Perhaps they could be more efficient...for instance it wouldn't be as easy to toss billions around with a smaller budget and fragmenting K Street would make it harder for wealthy interest groups to assert influence.

On the flip slide you would lose economies of scale. Also the introduction of more variability (state to state) could increase the costs of business to service local needs. Environmental regulations that impact everyone could set states against one another, or decisions made locally might not be in the interest of the country. A good example here might be ANWR. If left to the Alaskan people (who get a piece of the oil action) they might be biased in supporting exploration at the expense of damage to the environment that all Americans own.

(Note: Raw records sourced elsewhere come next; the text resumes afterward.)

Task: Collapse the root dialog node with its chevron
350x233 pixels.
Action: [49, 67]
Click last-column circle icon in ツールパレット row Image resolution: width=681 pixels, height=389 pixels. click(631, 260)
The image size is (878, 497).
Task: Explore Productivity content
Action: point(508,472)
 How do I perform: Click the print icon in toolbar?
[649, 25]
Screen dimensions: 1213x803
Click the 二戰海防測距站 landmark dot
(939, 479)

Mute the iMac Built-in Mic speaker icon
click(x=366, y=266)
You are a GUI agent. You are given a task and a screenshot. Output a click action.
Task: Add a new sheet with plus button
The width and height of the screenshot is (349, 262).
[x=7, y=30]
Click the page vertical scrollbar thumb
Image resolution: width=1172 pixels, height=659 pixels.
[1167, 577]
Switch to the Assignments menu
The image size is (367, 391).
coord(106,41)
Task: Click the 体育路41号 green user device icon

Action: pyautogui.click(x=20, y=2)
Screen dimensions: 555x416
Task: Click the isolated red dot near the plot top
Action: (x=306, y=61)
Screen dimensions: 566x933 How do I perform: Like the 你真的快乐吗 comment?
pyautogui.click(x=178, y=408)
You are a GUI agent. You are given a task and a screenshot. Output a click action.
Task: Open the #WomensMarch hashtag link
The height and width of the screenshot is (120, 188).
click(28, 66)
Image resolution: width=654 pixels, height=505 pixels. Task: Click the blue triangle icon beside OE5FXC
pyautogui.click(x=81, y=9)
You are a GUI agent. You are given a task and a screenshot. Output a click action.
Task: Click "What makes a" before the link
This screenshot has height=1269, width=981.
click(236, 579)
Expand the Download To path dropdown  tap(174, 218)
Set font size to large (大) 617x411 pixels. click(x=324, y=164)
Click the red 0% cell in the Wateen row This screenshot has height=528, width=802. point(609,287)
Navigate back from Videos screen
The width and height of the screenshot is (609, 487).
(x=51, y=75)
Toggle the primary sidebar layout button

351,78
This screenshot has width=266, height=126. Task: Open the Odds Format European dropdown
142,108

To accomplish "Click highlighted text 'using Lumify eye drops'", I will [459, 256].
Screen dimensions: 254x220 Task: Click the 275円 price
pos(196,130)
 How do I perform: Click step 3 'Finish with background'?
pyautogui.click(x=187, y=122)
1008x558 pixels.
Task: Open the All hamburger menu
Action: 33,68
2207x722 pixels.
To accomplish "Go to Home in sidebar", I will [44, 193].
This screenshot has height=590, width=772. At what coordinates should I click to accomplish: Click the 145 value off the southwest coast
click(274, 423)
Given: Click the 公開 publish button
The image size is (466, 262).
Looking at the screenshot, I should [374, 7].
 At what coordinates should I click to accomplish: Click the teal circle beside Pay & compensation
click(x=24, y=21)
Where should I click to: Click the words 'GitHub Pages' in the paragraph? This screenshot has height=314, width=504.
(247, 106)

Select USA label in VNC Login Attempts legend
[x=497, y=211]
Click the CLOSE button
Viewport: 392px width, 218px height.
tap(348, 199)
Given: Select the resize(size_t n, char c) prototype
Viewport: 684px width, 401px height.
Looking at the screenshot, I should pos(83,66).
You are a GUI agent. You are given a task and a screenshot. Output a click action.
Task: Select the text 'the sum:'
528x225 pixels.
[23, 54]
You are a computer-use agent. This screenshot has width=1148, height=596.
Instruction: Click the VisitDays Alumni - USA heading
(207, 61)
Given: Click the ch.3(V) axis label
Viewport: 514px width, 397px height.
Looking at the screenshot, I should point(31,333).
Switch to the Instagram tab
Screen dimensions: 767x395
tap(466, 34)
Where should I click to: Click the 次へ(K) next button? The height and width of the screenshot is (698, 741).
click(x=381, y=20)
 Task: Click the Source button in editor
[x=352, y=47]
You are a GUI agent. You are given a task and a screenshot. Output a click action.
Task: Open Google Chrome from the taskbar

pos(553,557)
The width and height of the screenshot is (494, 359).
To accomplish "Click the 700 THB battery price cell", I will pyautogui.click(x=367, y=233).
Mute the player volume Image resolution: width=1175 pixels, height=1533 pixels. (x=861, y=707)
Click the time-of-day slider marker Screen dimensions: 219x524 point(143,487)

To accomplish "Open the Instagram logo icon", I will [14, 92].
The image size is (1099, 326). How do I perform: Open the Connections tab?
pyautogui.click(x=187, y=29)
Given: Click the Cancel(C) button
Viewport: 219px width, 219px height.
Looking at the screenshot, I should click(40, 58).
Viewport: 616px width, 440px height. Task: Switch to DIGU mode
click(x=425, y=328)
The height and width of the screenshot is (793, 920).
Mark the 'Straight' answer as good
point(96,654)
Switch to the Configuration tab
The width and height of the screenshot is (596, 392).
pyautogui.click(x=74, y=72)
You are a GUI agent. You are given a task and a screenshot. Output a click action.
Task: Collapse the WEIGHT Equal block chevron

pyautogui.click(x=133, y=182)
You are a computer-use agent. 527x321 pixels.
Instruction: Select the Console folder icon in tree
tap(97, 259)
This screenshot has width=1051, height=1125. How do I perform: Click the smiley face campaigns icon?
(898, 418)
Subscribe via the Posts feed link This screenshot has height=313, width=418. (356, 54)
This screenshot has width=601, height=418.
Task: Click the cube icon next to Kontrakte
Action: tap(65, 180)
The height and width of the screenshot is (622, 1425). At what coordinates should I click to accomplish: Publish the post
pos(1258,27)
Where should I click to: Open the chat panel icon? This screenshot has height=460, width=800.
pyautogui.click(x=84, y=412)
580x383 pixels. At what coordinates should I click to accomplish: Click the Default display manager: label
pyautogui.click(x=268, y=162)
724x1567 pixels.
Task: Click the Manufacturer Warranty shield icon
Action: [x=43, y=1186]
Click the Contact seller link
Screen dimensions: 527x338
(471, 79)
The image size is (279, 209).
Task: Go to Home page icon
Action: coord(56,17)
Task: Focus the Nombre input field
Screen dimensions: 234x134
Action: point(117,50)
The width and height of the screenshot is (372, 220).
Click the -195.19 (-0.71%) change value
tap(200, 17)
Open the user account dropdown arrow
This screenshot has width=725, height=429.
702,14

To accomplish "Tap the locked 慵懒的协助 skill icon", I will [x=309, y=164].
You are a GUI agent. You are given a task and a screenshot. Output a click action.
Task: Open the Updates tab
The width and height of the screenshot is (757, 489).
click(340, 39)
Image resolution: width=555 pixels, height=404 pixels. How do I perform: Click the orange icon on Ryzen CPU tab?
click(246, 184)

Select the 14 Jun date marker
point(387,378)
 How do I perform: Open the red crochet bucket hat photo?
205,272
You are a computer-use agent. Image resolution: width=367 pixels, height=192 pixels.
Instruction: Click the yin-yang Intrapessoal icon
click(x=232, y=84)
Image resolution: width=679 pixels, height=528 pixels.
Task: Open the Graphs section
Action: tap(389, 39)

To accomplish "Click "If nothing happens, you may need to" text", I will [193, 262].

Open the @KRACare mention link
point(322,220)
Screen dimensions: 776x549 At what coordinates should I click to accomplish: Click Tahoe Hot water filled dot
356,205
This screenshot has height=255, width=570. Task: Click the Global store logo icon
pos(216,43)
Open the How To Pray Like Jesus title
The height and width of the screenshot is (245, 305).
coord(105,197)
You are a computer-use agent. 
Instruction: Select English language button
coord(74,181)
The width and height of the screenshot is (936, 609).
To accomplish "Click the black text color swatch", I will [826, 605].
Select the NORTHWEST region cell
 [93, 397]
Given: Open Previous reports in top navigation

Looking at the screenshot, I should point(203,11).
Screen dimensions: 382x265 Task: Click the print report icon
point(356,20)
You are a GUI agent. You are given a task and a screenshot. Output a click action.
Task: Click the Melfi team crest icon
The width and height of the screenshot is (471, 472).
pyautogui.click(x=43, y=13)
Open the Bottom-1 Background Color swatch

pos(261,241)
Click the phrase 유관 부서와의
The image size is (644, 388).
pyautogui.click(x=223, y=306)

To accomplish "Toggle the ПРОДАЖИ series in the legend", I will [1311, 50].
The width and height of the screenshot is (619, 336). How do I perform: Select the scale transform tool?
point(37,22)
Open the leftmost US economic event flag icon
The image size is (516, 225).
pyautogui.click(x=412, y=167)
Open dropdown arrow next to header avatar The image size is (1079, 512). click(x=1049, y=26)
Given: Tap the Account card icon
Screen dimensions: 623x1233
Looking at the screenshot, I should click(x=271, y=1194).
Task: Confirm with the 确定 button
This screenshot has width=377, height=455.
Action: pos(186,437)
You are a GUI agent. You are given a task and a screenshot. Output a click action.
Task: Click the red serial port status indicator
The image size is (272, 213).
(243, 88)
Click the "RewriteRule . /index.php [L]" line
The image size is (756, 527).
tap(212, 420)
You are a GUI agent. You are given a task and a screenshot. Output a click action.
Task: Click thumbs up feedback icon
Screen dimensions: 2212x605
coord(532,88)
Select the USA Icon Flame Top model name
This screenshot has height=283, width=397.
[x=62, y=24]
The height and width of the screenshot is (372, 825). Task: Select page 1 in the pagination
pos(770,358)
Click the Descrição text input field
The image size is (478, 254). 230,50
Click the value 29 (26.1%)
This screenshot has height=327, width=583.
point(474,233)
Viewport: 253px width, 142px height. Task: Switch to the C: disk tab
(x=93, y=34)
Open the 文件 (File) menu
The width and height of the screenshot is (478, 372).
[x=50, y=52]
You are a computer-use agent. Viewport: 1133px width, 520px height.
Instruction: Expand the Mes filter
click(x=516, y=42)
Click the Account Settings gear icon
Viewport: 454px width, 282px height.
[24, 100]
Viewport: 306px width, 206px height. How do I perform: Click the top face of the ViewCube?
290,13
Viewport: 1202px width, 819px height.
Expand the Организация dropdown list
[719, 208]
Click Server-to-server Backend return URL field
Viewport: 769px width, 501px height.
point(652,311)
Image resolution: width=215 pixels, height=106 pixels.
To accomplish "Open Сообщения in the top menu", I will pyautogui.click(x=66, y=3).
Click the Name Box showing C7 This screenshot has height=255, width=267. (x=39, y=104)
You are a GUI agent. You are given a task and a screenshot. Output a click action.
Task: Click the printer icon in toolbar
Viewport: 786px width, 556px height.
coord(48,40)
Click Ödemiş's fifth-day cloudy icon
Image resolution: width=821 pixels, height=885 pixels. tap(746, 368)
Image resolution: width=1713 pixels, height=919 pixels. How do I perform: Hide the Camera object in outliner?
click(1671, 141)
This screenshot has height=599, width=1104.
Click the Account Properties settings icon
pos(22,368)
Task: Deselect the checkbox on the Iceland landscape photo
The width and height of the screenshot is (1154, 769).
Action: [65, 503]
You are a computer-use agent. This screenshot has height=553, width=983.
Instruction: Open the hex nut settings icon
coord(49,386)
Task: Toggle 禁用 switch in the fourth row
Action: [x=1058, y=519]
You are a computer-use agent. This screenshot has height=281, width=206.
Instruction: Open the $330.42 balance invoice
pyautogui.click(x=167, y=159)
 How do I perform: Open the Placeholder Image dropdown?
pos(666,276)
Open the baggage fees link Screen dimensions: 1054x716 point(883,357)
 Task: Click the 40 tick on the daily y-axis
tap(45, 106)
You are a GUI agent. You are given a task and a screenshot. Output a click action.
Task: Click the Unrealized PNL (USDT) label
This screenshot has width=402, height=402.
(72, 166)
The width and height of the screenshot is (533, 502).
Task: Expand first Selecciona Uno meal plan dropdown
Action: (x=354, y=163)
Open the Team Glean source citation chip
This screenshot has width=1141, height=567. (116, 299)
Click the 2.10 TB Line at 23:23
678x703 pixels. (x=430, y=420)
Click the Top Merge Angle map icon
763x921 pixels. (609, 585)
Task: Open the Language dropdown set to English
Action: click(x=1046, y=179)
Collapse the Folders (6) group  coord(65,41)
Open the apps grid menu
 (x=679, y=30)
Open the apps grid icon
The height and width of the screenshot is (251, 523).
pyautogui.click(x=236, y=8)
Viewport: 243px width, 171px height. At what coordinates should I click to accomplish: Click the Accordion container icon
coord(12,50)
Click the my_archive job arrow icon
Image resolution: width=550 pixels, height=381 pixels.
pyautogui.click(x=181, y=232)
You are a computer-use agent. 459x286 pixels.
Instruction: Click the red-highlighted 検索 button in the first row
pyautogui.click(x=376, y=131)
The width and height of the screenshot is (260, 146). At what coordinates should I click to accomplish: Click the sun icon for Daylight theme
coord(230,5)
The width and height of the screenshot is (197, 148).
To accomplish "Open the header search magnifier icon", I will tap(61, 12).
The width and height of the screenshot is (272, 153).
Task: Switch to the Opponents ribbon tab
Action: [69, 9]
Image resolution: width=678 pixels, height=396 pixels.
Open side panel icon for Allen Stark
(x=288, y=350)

Perhaps we simply need to pay our politicians better, then we could attract the real talent

-spence
I'm not sure what you mean by economies of scale. If you mean economies of large size, and by that you mean the U.S. economy--that would still exist. The Federal Gvt. subset would be smaller, but that is the objective so would be a good thing. The U.S. aggregate economy would be more diverse since it would be less centrally regulated. And the States could be freer to be the much lauded laboratories of experimentation which are now suppressed by central power. Various programs to deal with common needs seen on a more first hand view would be implemented with more likely voter approval than with the current force of 51% of far off voters determining what the majority of your State will pay for.

Though State to State variability might create some minor expenses for bigger business, it might, even more, save them money as States compete for their business, or try to make it economically advantageous to sell or produce locally. But that is secondary to the goal of limiting the central government power to spend. It is also secondary to the goal of applying Constitutional principles to governance. It is secondary to assuring the individual citizen the liberty that the Constitution provides. We are first, or should be, a nation of citizens, not an economy. The economy should be the result of our action, we should not be slaves to some centrally planned and regulated theory. The former will evolve and flourish, the latter will ultimately stagnate and fail due to lack of diversity necessary for evolution.

And . . . OH! . . . the Environment. To begin with, one of the main reasons for writing the Constitution was to create economic cooperation among the States, instead of the economic wars that were occuring between the confederated States. So there is, actually, a Federal power granted in the Constitution to ameliorate economic disputes between States. If the environmental regulations that you speak of are creatures of the central gvt., they are probably unconstitutional and should be void. If your speaking of environmental regulations drafted by States that conflict with one another, the Federal Gvt. would Constitutionally be an arbiter. So, no need to worry there.

As for the environment of Alaska belonging to all of us, that is saying that there is no State sovereignty. And if your referring to territory that belongs to the Federal Gvt., Alaskans can't do what they will to such territory without Federal consent.

Last edited by detbuch; 07-18-2011 at 09:33 PM..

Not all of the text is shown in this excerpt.